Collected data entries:
((
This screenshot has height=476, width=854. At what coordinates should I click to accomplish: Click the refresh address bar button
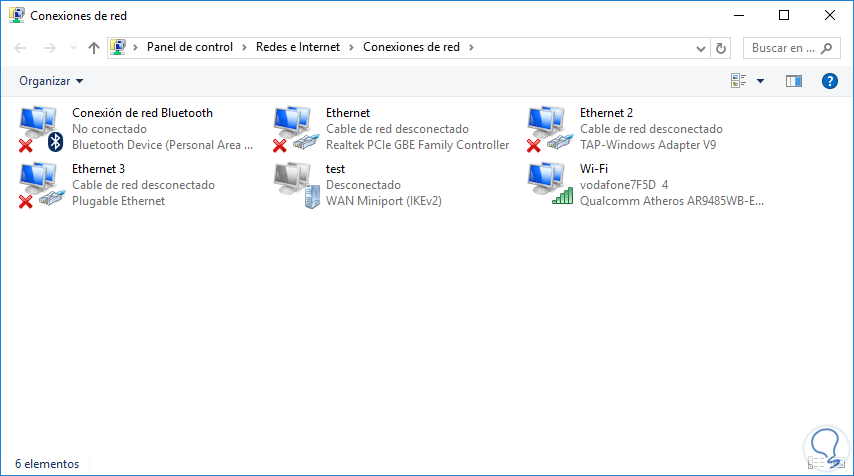click(721, 48)
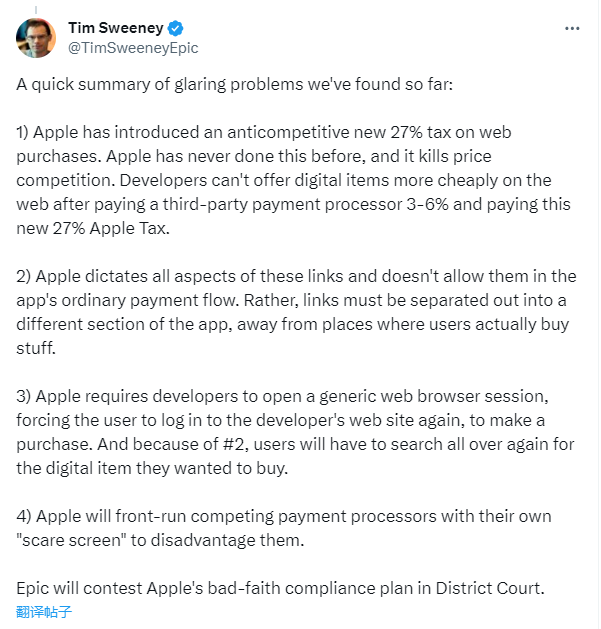Click the 'Epic will contest' closing sentence

(280, 588)
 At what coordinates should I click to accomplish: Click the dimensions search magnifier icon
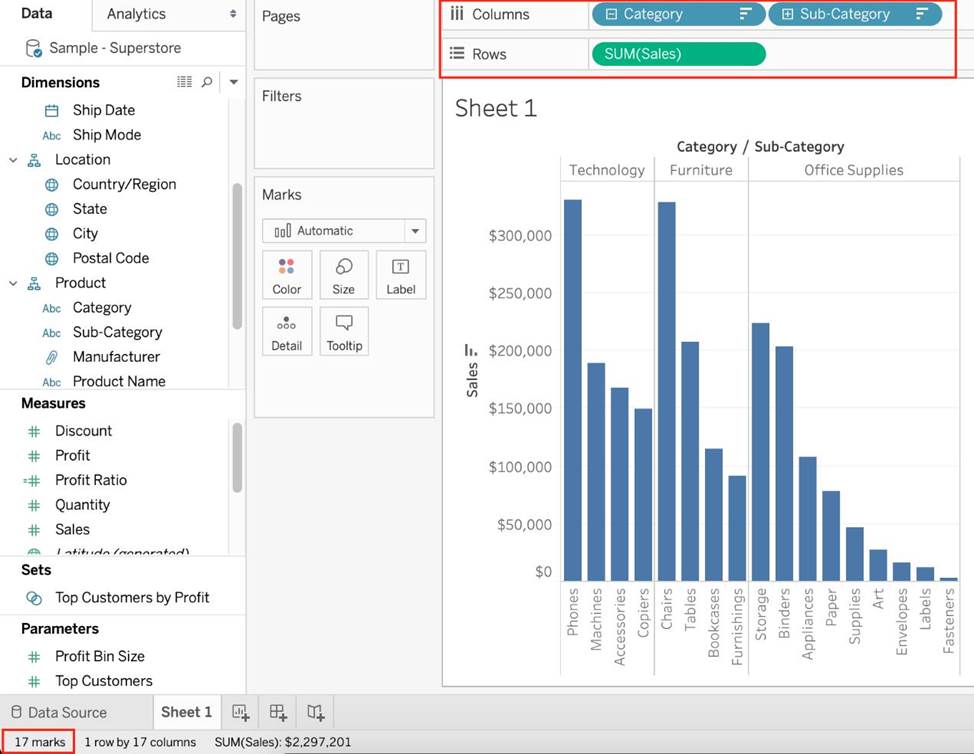(x=207, y=82)
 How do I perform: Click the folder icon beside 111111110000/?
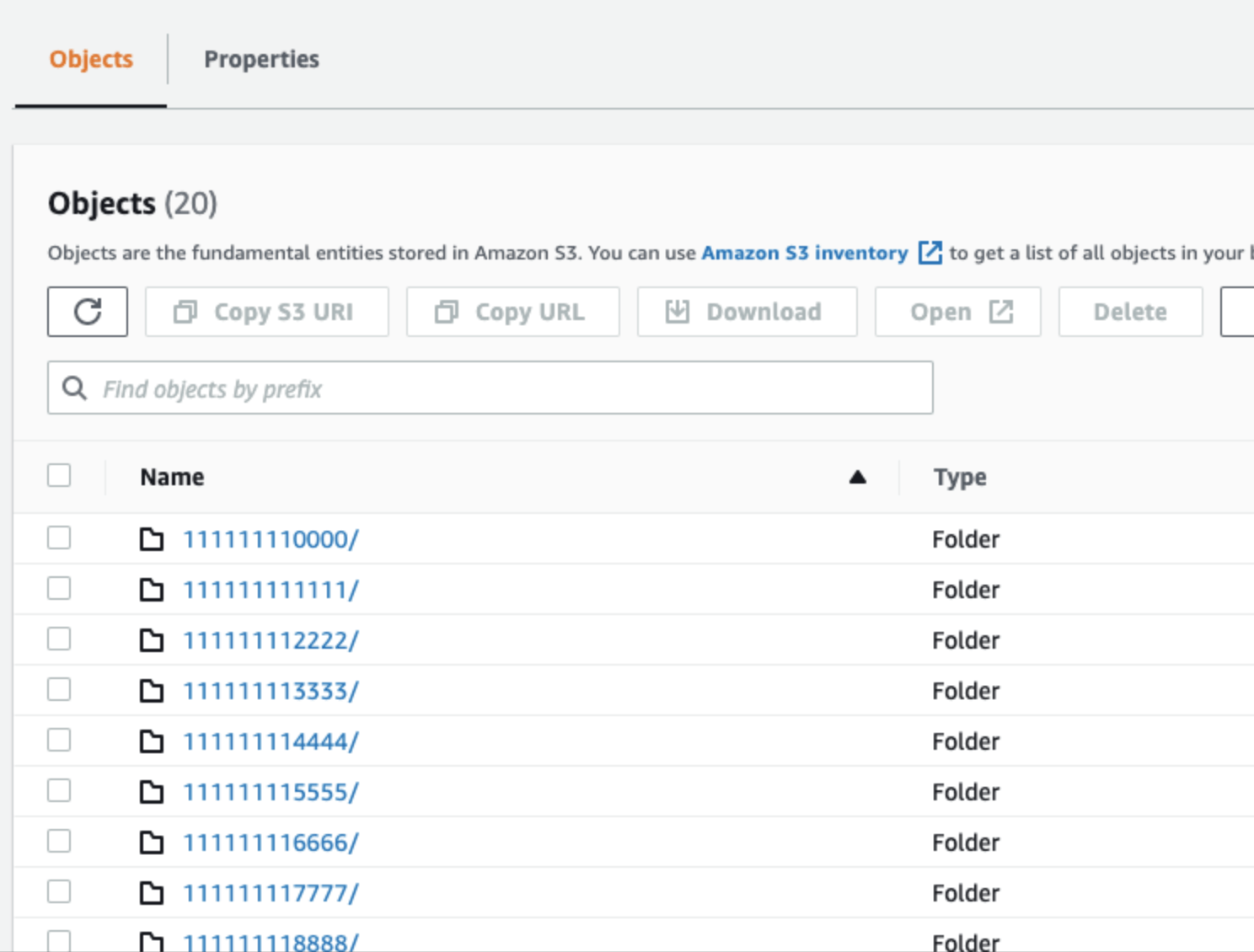click(x=153, y=539)
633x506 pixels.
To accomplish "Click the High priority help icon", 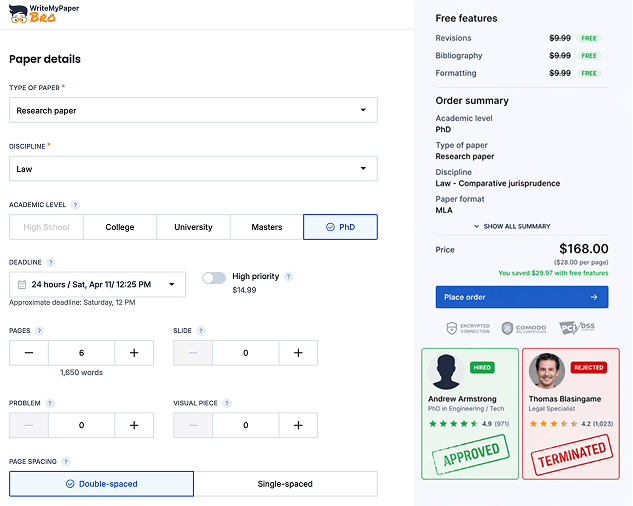I will 289,276.

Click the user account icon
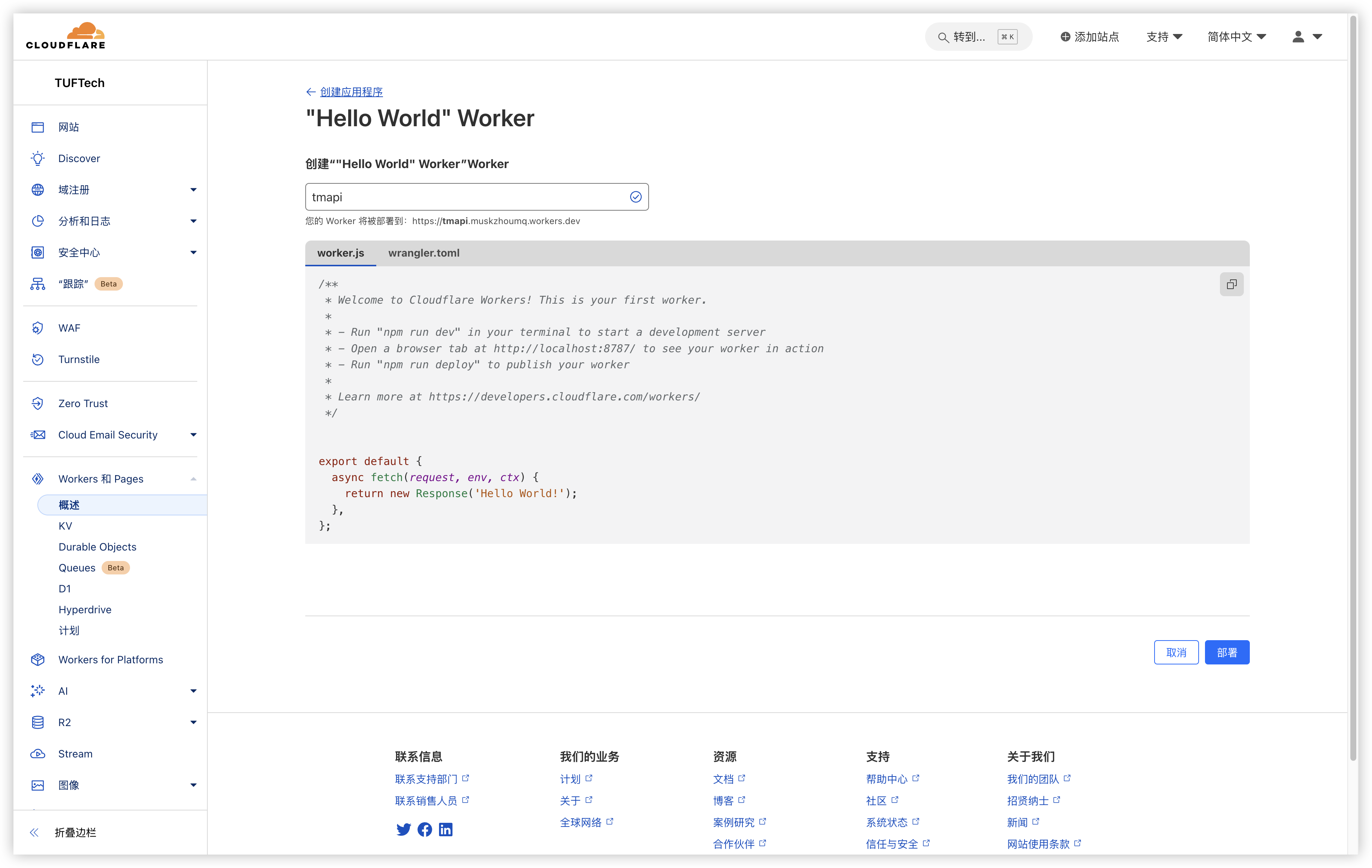[x=1298, y=37]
))
» **Short exercise**:
Pull out every line of the items that contains the word "what", and copy each such line in full.

» **Complete output**:
This screenshot has height=476, width=854. At what coordinates should I click to accomplish: Click the refresh address bar button
 At what coordinates should I click to accomplish: Click the dimensions search magnifier icon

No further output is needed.